Within the activities of the RITA’s Clinical Practice Guidelines working group, we are happy to share the organisation of a Juvenile dermatomyositis (JDM) International consensus meeting, focused on developing an International clinical trial with an Interferon pathway inhibitor in JDM.
In September 2023, pediatric rheumatologists, patient representatives and experts in the field of myositis will meet to discuss how to further improve treatment of children with JDM. There is a growing body of evidence that interferon inhibition in children with JDM could play an essential role in this. JDM is IFN type I/II driven and inhibitors of this pathway such as JAK inhibitors have been shown to be effective in case series of refractory patients. They might have the potential to better treat the disease and reduce the high and toxic doses of glucocorticoids when given upfront.

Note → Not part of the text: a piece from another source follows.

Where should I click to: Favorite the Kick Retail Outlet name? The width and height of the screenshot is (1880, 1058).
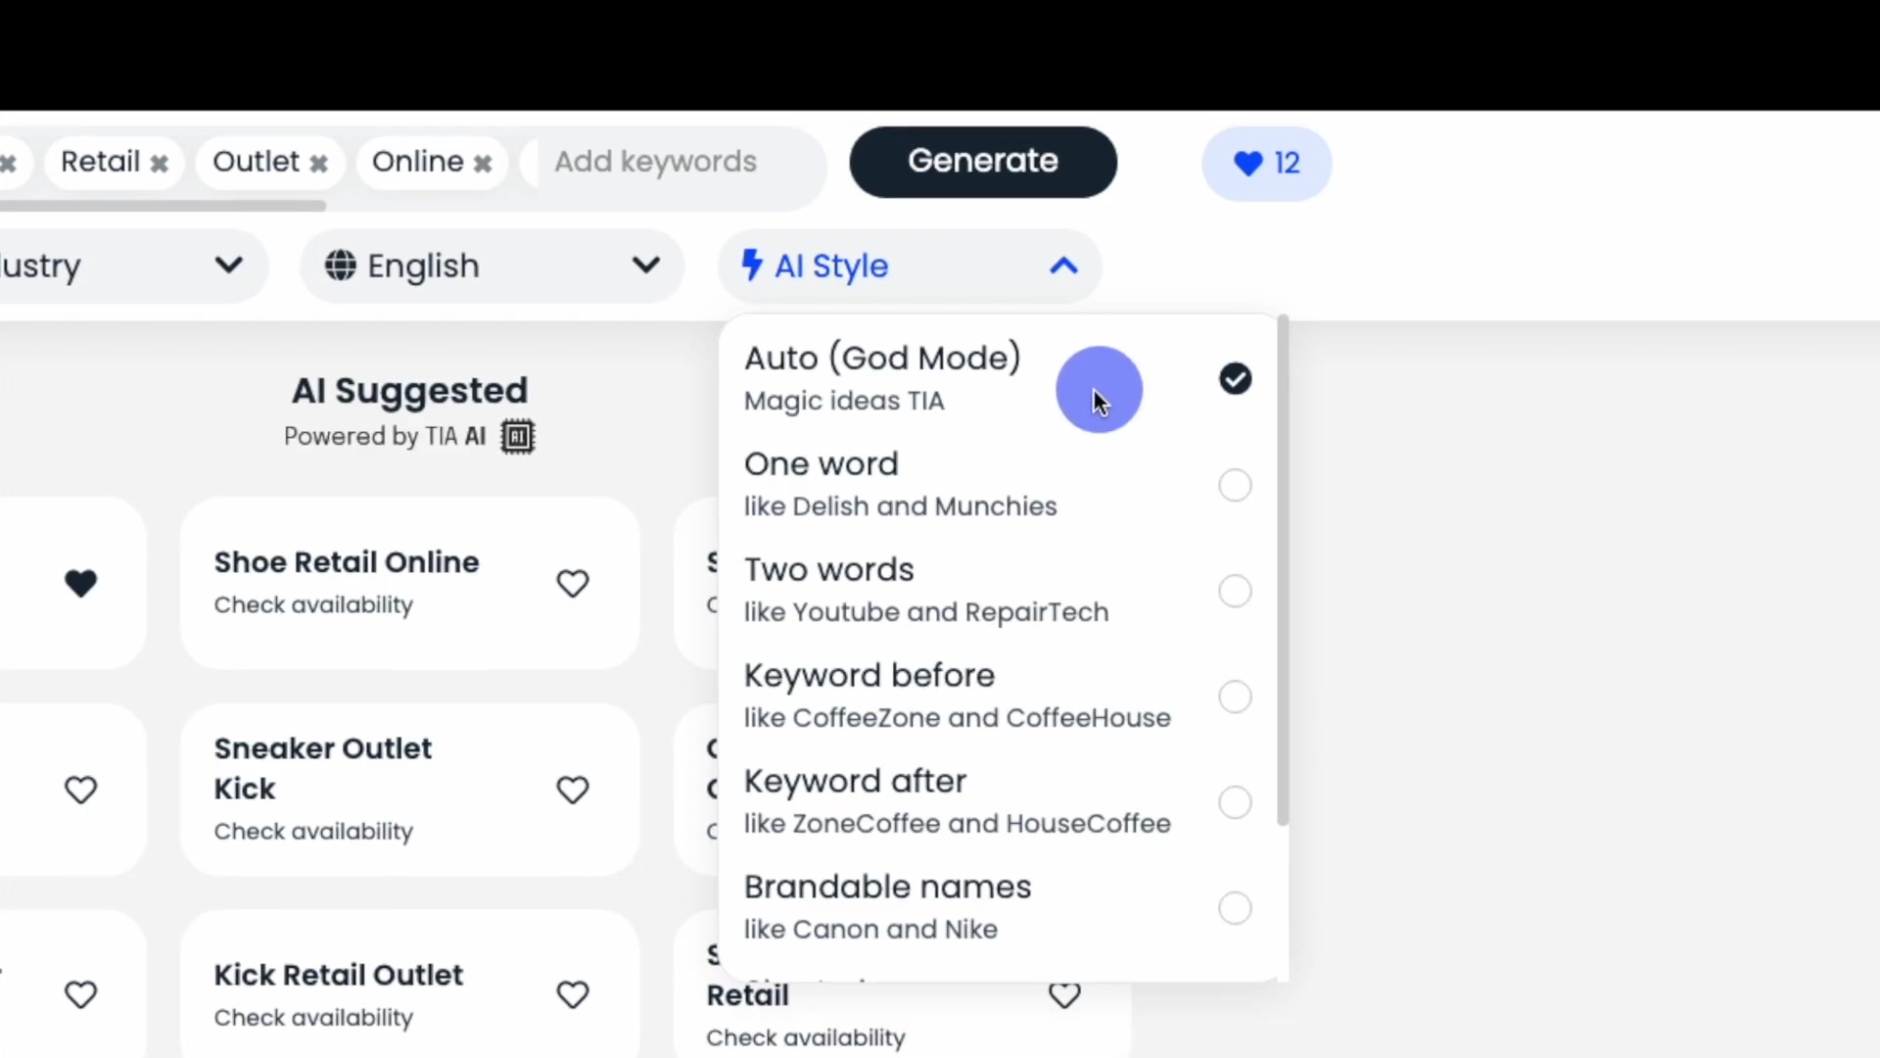coord(573,995)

The idea for an international trial was presented and discussed at the Pediatric Rheumatology European Society (PReS) conference 2022 (Prague). A majority of attendees was willing to think along or participate in the development of this trial and therefore the idea for a consensus meeting was made. In preparation for this meeting we conducted an online survey among members of the PRES JDM working party to investigate support and available expertise for conducting an international RCT of IFN-1 inhibition/modulation in newly diagnosed JDM patients. There were 31 respondents from 20 different countries. The vast majority of respondents is willing to be involved in the development of the trial and/or contribute as a participating center. Apart from physicians, multiple patient organizations, statisticians and pharmacists are involved as well.
The meeting will take place in advance of the PReS conference in Rotterdam, the Netherlands, on 26 and 27 September 2023. We aim to establish consensus on the investigational drug, feasibility and availability, design, endpoints and a plan for funding.